Free hand reaching out for the railing, Lilith tugged at the red ribbon looped around it. “Do I need this to be sure?”
Watching it blow like a banner in the breeze, Haydn almost expected it, the Élan Vital Tie. Made to bind life forces, the only object in the universe that could make an eternal knot truly eternal, Lilith used to tease her with it, say she was going to tie Haydn to her so she could never get away. She didn’t believe it then, though, that Haydn would ever actually go anywhere, so she’d never made good on the threat. Or the promise. Haydn wasn’t sure which it was for Lilith.

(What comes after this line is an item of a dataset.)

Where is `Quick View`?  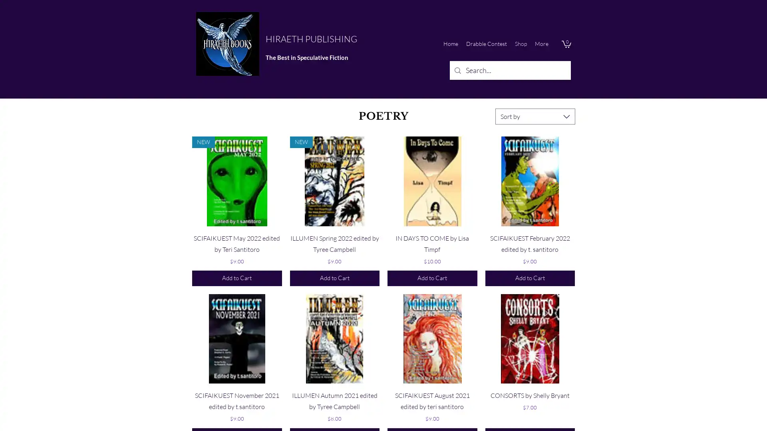 Quick View is located at coordinates (334, 393).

Cain did say Lilith would bind her tightly. He never said anything about her getting a choice.
“No.” To her great surprise, she actually had one. Staring at her for a moment, as if deciding whether or not she believed, Lilith astonished Haydn by letting the tie fall to the balcony.
“Promise me.” She pressed close, hand clutching more tightly to Haydn’s instead. “Kiss me like you mean it.”
Warm body she knew so well flush against her, blue eyes, so different from, and so much like, Auris’, it wasn’t hard to do. Sliding her hand from Lilith’s to cup her face, the part of Haydn that would always be hers wanted nothing more than to kiss her again, to remember when Lilith treated her like someone precious and irreplaceable.
“I need some assurances.” The part of Haydn that took so long to return held back.
That Lilith, the one who doted on her, who could seem almost loving, wasn’t the only Lilith. She wasn’t even the most prominent one. The Lilith quick to anger, the one who never failed to make that anger known, the Lilith who had done what she had done to Cain, that was the Lilith in power, and Haydn didn’t believe, for a second, she would be able to contain her forever.
“What kind of assurances?” For the moment, though, Lilith was remarkably compliant.
“I want you to leave my clan alone,” Haydn said. “Promise me you will never search for them, or for their innocents, ever again. They are cutting their ties to me. You have no reason to hunt them.”
Eyes moving over her, Lilith gave no indication as to how she felt about the request. “MacIntosh.” Head tipping slightly in Haydn’s hands, she glanced to the door as the giant guard opened it. “Call off your brothers.”
Fa
ltering at the command, Haydn’s hands fell from Lilith’s cheeks to rest against the silky fabric at her shoulders as she realized what that meant.
“You sent someone after me?”
“Well, to be fair,” Lilith uttered, “you were being petulant.”
Mission called off, having just seen it done, Haydn still looked to the balcony doors, wondering if it would be too late, if there was something underway that couldn’t be stopped.
“Don’t worry.” Lilith’s fingers pulled her face back around. “They won’t disregard my orders. But I’m going to need something too.” Knowing instantly what that something would be, Haydn fought the urge to prematurely shake her head. “I need Delaney.”
“No.”
“Haydn.” Lilith brushed the hair gently out of her face. “I have to know you’ll be safe.”
“It’s not possible,” Haydn declared. “She’s already gone.”
The look of surprise on Lilith’s face all the assurance Haydn needed, that Cain hadn’t told Lilith how she found Delaney, or how she herself had once found Haydn, she realized Delaney could actually be free.
“Gone where?”
“I have no idea,” Haydn said. “You have to leave her alone too.” She was making a lot of demands, she knew, for someone who hadn’t returned entirely to Lilith’s favor yet.
“After what the shadowmen saw at Cain’s shop.” Lilith fingers skimmed the sleeve of her jacket. “I would have thought you’d want her close, your innocent.”
Close, Haydn tried not to react. Close, with a collar around her neck. Close, called to the altar at Lilith’s behest. Close enough to be beguiled into the bed between them.
“I want her to have a normal life,” Haydn declared. And to be as far from Lilith as the universe allowed.